* [EJERCICIO]: Vuelve a escribir sin cambios los datos desde el comienzo hasta la línea que contiene "at (1273, 1217).", incluida esa línea.

* [EXTRACTOS DE DATOS]:
/---

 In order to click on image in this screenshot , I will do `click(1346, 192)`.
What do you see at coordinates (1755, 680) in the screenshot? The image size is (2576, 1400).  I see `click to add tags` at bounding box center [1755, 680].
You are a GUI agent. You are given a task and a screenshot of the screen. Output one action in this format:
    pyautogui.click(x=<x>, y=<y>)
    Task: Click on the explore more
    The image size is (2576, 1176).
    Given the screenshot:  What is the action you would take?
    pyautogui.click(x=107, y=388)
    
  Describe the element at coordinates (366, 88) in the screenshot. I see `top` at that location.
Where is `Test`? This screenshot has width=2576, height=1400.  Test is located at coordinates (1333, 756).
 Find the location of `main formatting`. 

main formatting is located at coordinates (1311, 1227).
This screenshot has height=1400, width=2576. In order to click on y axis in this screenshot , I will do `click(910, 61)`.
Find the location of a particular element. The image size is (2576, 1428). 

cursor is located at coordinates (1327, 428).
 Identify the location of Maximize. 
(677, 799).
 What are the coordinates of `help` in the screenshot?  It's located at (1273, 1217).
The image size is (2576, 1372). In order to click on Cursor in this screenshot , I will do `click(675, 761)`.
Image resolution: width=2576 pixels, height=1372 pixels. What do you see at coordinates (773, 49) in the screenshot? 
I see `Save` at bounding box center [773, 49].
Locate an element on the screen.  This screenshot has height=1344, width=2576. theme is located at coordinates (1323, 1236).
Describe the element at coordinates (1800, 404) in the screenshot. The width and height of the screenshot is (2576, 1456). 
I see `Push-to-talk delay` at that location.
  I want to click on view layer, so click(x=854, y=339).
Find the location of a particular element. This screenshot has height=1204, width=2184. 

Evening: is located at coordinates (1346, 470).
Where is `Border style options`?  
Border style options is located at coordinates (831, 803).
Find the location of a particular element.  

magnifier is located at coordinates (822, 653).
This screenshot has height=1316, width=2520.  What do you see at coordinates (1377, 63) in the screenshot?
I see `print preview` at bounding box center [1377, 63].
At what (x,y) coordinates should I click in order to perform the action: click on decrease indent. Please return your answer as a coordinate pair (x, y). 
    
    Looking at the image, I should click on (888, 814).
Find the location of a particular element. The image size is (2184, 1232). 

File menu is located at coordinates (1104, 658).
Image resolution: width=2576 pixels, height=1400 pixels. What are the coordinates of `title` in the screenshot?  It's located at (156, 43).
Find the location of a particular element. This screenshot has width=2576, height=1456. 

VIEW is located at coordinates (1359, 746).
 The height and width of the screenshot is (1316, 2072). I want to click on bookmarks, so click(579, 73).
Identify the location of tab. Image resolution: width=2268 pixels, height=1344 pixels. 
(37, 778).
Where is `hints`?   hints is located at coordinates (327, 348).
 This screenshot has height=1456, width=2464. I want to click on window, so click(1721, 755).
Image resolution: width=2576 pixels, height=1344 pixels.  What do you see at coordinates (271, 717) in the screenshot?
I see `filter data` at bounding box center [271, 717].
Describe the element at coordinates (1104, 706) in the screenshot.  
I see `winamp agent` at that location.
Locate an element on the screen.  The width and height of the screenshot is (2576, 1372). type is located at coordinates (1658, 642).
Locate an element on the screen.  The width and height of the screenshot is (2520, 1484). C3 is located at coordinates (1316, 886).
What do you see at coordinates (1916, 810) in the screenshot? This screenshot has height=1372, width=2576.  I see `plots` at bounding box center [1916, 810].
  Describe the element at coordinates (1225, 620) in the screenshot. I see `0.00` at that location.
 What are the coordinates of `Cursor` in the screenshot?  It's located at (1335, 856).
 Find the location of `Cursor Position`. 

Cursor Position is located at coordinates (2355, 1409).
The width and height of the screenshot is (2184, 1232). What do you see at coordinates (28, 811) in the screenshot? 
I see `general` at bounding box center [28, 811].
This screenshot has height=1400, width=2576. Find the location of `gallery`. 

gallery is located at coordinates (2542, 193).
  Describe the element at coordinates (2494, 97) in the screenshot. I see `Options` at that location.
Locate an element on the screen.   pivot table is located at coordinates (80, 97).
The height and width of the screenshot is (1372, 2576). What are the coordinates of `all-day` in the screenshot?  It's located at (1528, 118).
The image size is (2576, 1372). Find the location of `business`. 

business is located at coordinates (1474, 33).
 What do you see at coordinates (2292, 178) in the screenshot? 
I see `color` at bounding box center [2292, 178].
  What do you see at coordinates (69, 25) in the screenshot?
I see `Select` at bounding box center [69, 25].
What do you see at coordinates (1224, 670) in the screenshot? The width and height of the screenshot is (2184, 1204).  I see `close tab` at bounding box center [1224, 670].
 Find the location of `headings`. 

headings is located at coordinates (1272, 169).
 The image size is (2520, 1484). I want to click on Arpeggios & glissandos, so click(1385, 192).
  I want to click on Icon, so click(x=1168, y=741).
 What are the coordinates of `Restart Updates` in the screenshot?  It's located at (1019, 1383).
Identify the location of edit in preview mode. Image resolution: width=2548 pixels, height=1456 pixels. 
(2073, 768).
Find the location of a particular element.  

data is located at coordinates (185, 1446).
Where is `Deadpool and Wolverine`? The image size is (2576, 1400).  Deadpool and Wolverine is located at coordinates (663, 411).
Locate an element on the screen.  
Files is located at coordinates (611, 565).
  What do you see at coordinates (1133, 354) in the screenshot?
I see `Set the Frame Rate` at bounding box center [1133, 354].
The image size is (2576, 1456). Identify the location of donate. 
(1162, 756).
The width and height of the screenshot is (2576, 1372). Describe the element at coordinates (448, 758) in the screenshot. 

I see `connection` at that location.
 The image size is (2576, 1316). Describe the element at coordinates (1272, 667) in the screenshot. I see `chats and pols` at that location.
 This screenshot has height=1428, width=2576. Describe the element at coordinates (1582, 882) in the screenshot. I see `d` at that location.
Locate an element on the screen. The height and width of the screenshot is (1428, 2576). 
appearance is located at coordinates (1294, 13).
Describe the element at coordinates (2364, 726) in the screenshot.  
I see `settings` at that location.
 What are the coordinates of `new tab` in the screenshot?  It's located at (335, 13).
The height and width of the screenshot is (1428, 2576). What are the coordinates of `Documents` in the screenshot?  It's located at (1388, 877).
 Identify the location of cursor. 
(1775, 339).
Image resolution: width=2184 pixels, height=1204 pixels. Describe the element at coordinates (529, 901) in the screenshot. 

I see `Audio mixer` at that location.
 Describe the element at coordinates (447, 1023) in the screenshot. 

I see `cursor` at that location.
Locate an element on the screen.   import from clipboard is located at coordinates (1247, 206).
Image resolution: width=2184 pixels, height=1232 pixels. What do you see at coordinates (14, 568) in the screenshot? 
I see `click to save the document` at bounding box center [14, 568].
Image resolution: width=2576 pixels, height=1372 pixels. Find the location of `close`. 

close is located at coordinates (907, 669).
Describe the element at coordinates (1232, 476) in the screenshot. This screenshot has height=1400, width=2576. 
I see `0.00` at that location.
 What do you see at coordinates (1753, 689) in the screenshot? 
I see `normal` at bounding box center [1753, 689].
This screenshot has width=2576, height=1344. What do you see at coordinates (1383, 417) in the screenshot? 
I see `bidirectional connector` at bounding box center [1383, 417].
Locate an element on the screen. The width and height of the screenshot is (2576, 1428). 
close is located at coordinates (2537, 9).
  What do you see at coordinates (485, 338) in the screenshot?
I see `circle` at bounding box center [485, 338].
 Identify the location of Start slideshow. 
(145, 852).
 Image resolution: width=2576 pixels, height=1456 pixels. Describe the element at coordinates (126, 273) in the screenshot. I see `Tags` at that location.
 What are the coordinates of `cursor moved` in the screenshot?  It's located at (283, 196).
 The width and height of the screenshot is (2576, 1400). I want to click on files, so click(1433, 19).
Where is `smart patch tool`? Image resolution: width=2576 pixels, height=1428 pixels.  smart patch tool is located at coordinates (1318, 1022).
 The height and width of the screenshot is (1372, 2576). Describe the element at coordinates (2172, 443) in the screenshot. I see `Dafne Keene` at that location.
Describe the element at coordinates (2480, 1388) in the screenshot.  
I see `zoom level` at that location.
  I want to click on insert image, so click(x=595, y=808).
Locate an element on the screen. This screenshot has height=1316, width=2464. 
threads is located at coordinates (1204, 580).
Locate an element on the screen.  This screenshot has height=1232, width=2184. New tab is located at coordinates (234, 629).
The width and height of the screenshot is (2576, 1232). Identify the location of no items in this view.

\---

* [RESPUESTA ESCRITA]:
 In order to click on image in this screenshot , I will do `click(1346, 192)`.
What do you see at coordinates (1755, 680) in the screenshot? The image size is (2576, 1400).  I see `click to add tags` at bounding box center [1755, 680].
You are a GUI agent. You are given a task and a screenshot of the screen. Output one action in this format:
    pyautogui.click(x=<x>, y=<y>)
    Task: Click on the explore more
    The image size is (2576, 1176).
    Given the screenshot:  What is the action you would take?
    pyautogui.click(x=107, y=388)
    
  Describe the element at coordinates (366, 88) in the screenshot. I see `top` at that location.
Where is `Test`? This screenshot has width=2576, height=1400.  Test is located at coordinates (1333, 756).
 Find the location of `main formatting`. 

main formatting is located at coordinates (1311, 1227).
This screenshot has height=1400, width=2576. In order to click on y axis in this screenshot , I will do `click(910, 61)`.
Find the location of a particular element. The image size is (2576, 1428). 

cursor is located at coordinates (1327, 428).
 Identify the location of Maximize. 
(677, 799).
 What are the coordinates of `help` in the screenshot?  It's located at (1273, 1217).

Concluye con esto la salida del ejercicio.